> ITEMS:

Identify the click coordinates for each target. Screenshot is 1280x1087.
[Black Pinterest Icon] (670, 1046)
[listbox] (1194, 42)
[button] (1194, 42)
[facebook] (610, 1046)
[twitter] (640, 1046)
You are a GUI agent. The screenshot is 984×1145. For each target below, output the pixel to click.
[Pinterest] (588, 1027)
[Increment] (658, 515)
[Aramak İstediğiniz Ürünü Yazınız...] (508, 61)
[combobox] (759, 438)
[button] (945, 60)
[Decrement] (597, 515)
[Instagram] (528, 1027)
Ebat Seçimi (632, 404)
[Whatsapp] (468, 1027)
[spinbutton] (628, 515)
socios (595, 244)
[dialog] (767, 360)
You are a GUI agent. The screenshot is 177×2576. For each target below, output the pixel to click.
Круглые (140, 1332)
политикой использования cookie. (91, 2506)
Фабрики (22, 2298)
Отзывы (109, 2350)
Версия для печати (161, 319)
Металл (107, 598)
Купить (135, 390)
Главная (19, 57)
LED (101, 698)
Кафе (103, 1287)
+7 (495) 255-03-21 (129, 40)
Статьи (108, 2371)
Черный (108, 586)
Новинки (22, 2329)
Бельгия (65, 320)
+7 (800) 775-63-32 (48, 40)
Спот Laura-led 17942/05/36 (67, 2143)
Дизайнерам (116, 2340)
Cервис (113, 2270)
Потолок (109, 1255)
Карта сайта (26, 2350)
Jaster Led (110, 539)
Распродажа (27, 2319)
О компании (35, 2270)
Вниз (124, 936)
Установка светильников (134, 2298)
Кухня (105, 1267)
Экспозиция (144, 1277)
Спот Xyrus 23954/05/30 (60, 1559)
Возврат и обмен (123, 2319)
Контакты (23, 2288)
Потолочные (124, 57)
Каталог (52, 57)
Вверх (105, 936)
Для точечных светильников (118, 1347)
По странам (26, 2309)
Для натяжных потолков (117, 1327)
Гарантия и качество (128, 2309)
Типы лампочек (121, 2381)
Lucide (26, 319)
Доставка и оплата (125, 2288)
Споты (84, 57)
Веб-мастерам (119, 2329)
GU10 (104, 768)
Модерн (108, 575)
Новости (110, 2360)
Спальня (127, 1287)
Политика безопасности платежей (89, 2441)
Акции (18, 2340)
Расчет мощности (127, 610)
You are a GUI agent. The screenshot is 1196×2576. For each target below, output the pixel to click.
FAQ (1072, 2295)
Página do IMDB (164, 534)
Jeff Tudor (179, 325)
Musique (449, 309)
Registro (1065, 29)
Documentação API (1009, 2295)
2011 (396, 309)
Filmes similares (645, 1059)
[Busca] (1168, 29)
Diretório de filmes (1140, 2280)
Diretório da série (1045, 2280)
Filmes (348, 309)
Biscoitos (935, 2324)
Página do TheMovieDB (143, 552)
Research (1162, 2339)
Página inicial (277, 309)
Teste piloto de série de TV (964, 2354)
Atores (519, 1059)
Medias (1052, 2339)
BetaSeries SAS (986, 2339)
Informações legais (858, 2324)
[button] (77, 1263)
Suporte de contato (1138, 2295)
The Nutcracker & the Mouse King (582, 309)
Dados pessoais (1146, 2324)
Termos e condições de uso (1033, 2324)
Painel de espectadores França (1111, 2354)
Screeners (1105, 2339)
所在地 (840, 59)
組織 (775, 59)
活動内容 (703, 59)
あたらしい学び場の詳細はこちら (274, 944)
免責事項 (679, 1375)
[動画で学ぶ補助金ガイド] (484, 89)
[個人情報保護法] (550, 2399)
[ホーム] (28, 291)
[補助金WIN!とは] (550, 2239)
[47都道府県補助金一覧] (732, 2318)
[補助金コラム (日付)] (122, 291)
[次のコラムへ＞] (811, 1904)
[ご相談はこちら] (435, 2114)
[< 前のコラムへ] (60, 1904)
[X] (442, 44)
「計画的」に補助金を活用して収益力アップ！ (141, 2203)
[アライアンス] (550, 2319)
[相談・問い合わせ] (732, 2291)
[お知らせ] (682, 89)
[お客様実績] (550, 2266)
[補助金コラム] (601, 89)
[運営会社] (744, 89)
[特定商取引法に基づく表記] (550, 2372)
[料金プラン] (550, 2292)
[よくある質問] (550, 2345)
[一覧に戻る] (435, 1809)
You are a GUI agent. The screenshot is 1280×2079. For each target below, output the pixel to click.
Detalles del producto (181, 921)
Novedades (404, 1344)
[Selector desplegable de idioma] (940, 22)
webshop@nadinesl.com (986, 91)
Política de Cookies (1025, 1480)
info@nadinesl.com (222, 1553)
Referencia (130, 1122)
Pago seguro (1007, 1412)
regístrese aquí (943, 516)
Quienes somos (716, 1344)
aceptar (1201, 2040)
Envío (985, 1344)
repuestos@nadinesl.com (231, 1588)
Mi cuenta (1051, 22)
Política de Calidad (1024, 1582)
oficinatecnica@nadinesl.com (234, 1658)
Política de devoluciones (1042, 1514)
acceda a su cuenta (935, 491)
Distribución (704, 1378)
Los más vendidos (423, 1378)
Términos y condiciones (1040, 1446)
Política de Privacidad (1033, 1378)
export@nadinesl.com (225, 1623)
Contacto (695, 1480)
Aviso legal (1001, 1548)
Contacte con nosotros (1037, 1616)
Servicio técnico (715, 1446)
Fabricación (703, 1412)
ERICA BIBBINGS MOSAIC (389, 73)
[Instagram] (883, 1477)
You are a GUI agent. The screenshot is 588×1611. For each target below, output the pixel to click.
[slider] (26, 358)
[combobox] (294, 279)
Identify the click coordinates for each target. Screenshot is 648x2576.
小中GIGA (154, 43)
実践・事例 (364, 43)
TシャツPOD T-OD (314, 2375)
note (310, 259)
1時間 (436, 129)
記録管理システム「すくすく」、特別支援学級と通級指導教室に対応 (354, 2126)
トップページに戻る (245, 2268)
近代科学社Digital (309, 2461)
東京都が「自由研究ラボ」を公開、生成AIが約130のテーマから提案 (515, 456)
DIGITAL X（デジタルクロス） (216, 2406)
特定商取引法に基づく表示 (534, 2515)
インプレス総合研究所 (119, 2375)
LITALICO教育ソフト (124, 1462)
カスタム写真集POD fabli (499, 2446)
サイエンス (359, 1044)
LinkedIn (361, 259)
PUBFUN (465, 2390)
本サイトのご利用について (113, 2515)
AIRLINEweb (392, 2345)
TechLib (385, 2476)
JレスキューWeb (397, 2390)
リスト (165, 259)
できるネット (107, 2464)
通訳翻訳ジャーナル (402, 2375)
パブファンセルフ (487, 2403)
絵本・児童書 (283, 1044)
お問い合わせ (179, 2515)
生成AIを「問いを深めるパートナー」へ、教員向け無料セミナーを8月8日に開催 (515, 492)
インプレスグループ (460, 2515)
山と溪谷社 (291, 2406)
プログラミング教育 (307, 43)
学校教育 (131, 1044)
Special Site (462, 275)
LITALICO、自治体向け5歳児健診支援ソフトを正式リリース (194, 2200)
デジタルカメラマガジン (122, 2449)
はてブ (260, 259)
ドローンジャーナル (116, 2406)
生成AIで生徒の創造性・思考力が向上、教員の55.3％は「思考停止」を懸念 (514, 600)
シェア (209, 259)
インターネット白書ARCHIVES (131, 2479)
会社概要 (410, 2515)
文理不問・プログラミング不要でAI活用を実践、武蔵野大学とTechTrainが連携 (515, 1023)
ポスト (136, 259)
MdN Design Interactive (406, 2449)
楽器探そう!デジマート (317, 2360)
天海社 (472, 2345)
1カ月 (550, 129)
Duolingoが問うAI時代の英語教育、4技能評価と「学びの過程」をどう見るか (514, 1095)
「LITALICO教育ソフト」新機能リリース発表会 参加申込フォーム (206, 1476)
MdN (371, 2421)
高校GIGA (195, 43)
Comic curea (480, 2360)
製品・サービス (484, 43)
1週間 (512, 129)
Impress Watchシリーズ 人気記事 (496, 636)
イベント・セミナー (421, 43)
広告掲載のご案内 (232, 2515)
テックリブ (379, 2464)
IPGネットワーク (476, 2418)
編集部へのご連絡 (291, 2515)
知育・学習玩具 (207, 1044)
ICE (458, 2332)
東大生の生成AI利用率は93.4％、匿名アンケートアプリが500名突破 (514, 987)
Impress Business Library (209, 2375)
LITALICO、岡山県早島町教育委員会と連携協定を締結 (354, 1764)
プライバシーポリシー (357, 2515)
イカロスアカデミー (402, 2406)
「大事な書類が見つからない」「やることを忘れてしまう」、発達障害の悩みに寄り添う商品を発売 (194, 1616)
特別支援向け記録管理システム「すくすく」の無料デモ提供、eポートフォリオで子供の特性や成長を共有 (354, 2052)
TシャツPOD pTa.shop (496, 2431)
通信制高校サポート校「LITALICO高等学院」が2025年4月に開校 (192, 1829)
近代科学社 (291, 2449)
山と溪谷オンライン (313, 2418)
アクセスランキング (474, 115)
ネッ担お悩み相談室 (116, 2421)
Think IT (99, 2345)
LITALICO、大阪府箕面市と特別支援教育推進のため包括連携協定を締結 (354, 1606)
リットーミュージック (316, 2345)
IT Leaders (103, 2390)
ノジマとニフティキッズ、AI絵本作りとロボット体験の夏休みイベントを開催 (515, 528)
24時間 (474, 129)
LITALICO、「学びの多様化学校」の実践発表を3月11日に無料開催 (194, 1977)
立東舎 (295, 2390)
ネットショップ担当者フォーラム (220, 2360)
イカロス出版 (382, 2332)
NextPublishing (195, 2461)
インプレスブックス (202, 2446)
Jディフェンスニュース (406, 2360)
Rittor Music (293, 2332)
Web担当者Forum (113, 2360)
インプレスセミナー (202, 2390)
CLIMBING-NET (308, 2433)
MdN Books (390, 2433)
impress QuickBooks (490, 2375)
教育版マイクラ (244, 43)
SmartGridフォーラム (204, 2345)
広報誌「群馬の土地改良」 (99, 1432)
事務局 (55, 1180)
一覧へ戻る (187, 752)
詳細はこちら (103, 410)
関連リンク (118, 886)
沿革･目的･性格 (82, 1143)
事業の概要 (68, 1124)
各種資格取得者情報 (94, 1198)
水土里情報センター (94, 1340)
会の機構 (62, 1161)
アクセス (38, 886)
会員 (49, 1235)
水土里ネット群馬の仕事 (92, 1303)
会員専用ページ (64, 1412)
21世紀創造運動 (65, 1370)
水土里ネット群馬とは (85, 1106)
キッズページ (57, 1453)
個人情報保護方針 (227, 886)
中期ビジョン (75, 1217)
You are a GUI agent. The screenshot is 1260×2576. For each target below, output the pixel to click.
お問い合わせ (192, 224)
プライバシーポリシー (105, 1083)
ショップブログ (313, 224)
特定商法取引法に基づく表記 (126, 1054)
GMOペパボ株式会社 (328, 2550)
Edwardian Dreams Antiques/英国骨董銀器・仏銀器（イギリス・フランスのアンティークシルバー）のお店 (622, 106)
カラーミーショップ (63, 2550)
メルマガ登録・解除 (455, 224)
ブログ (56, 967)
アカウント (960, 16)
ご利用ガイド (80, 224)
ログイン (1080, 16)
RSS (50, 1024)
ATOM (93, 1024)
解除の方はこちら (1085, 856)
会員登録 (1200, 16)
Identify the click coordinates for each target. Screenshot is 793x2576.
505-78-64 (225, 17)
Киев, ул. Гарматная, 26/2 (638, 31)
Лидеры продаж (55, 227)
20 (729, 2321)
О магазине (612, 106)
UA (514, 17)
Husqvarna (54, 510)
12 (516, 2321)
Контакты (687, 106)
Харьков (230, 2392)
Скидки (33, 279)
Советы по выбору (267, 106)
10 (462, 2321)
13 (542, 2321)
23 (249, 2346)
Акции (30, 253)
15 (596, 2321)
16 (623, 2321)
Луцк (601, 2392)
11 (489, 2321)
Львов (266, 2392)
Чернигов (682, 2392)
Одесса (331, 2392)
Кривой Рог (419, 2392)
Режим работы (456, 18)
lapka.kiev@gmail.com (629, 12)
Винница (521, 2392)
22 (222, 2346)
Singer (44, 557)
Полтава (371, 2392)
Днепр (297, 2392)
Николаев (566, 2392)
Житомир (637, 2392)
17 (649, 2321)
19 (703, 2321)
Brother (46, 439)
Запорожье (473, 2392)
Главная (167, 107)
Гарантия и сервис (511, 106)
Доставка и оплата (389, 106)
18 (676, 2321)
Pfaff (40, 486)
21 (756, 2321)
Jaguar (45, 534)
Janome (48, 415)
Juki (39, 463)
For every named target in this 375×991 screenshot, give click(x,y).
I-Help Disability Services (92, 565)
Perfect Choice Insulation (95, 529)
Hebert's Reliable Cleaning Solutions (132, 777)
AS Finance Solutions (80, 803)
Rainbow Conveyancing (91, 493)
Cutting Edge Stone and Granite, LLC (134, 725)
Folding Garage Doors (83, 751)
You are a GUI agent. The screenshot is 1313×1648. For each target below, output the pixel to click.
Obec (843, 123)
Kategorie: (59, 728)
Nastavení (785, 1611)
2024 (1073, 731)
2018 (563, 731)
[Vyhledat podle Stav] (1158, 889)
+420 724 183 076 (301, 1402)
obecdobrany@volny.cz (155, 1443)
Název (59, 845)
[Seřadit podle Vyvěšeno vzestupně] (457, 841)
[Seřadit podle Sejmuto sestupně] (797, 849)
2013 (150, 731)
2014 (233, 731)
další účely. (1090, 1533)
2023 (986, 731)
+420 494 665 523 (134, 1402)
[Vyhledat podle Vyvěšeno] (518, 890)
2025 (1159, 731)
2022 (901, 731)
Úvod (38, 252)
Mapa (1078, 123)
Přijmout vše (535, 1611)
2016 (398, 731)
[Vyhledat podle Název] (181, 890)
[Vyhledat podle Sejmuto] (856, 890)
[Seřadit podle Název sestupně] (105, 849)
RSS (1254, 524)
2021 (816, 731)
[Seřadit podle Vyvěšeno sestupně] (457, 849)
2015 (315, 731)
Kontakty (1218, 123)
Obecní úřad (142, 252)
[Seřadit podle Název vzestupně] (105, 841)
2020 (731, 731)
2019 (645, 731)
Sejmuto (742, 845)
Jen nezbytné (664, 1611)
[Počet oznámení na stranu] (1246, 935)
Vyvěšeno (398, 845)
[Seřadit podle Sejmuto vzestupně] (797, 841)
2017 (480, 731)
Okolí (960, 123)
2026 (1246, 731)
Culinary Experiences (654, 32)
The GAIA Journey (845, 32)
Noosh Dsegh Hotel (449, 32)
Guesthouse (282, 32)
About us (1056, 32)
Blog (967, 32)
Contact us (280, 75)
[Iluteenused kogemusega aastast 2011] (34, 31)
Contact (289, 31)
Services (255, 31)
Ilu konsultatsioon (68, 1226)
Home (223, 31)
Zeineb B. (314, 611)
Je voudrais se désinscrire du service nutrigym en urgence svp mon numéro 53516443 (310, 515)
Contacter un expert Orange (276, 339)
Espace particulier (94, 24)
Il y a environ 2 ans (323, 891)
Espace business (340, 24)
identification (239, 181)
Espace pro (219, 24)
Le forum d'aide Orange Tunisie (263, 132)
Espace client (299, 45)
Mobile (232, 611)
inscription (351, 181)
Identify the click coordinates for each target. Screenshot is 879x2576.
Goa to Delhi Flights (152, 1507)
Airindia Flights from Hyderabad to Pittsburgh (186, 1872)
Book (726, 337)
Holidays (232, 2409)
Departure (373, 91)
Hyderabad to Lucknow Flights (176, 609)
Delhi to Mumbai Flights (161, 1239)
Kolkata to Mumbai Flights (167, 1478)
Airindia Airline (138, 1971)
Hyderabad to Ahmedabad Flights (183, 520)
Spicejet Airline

> PROBLEM DESCRIPTION: Reproduce the material from the line containing "[動画で学ぶ補助金ガイド] (484, 89)" down through the line containing "TechLib (385, 2476)", changing "Novedades" to "Lanzamientos" and keeping everything else the same.

> SOLUTION FOR THIS PROBLEM:
[動画で学ぶ補助金ガイド] (484, 89)
[個人情報保護法] (550, 2399)
[ホーム] (28, 291)
[補助金WIN!とは] (550, 2239)
[47都道府県補助金一覧] (732, 2318)
[補助金コラム (日付)] (122, 291)
[次のコラムへ＞] (811, 1904)
[ご相談はこちら] (435, 2114)
[< 前のコラムへ] (60, 1904)
[X] (442, 44)
「計画的」に補助金を活用して収益力アップ！ (141, 2203)
[アライアンス] (550, 2319)
[相談・問い合わせ] (732, 2291)
[お知らせ] (682, 89)
[お客様実績] (550, 2266)
[補助金コラム] (601, 89)
[運営会社] (744, 89)
[特定商取引法に基づく表記] (550, 2372)
[料金プラン] (550, 2292)
[よくある質問] (550, 2345)
[一覧に戻る] (435, 1809)
You are a GUI agent. The screenshot is 1280×2079. For each target below, output the pixel to click.
Detalles del producto (181, 921)
Lanzamientos (404, 1344)
[Selector desplegable de idioma] (940, 22)
webshop@nadinesl.com (986, 91)
Política de Cookies (1025, 1480)
info@nadinesl.com (222, 1553)
Referencia (130, 1122)
Pago seguro (1007, 1412)
regístrese aquí (943, 516)
Quienes somos (716, 1344)
aceptar (1201, 2040)
Envío (985, 1344)
repuestos@nadinesl.com (231, 1588)
Mi cuenta (1051, 22)
Política de Calidad (1024, 1582)
oficinatecnica@nadinesl.com (234, 1658)
Política de devoluciones (1042, 1514)
acceda a su cuenta (935, 491)
Distribución (704, 1378)
Los más vendidos (423, 1378)
Términos y condiciones (1040, 1446)
Política de Privacidad (1033, 1378)
export@nadinesl.com (225, 1623)
Contacto (695, 1480)
Aviso legal (1001, 1548)
Contacte con nosotros (1037, 1616)
Servicio técnico (715, 1446)
Fabricación (703, 1412)
ERICA BIBBINGS MOSAIC (389, 73)
[Instagram] (883, 1477)
You are a GUI agent. The screenshot is 588×1611. For each target below, output the pixel to click.
[slider] (26, 358)
[combobox] (294, 279)
Identify the click coordinates for each target. Screenshot is 648x2576.
小中GIGA (154, 43)
実践・事例 (364, 43)
TシャツPOD T-OD (314, 2375)
note (310, 259)
1時間 (436, 129)
記録管理システム「すくすく」、特別支援学級と通級指導教室に対応 (354, 2126)
トップページに戻る (245, 2268)
近代科学社Digital (309, 2461)
東京都が「自由研究ラボ」を公開、生成AIが約130のテーマから提案 (515, 456)
DIGITAL X（デジタルクロス） (216, 2406)
特定商取引法に基づく表示 (534, 2515)
インプレス総合研究所 (119, 2375)
LITALICO教育ソフト (124, 1462)
カスタム写真集POD fabli (499, 2446)
サイエンス (359, 1044)
LinkedIn (361, 259)
PUBFUN (465, 2390)
本サイトのご利用について (113, 2515)
AIRLINEweb (392, 2345)
TechLib (385, 2476)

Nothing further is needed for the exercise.